*** Opening Records shown ***

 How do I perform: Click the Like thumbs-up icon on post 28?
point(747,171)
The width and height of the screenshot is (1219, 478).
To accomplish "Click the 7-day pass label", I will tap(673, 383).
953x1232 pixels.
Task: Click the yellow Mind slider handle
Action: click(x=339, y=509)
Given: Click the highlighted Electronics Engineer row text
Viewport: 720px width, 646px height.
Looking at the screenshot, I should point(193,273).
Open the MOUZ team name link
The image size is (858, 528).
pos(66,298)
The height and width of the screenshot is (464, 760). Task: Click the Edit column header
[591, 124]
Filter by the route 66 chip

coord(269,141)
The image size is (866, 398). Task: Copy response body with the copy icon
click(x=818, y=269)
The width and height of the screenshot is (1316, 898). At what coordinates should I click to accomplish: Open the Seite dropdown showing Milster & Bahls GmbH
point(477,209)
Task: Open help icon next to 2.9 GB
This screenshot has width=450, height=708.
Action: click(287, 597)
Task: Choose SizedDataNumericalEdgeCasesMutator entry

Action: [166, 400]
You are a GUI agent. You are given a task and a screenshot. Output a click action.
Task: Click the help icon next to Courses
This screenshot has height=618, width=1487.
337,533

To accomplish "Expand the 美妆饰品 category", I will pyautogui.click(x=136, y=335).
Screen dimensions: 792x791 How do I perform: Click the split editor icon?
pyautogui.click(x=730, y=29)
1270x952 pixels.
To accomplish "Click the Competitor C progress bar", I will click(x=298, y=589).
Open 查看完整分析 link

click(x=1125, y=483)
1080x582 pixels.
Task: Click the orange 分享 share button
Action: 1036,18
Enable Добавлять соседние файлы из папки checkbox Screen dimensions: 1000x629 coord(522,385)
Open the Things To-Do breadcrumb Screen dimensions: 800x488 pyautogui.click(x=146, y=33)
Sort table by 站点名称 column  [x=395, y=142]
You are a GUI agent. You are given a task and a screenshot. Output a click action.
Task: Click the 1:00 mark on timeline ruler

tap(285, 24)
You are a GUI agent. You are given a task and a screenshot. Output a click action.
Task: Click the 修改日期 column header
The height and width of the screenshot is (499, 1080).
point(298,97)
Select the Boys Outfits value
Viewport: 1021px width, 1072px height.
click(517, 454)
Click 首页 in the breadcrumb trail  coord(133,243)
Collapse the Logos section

*** Closing Records shown ***

Take the line that contains "Click 首页 in" and each line after it through the end of the records, and repeat them all exactly. Nothing else.

Reply
Click 首页 in the breadcrumb trail  coord(133,243)
Collapse the Logos section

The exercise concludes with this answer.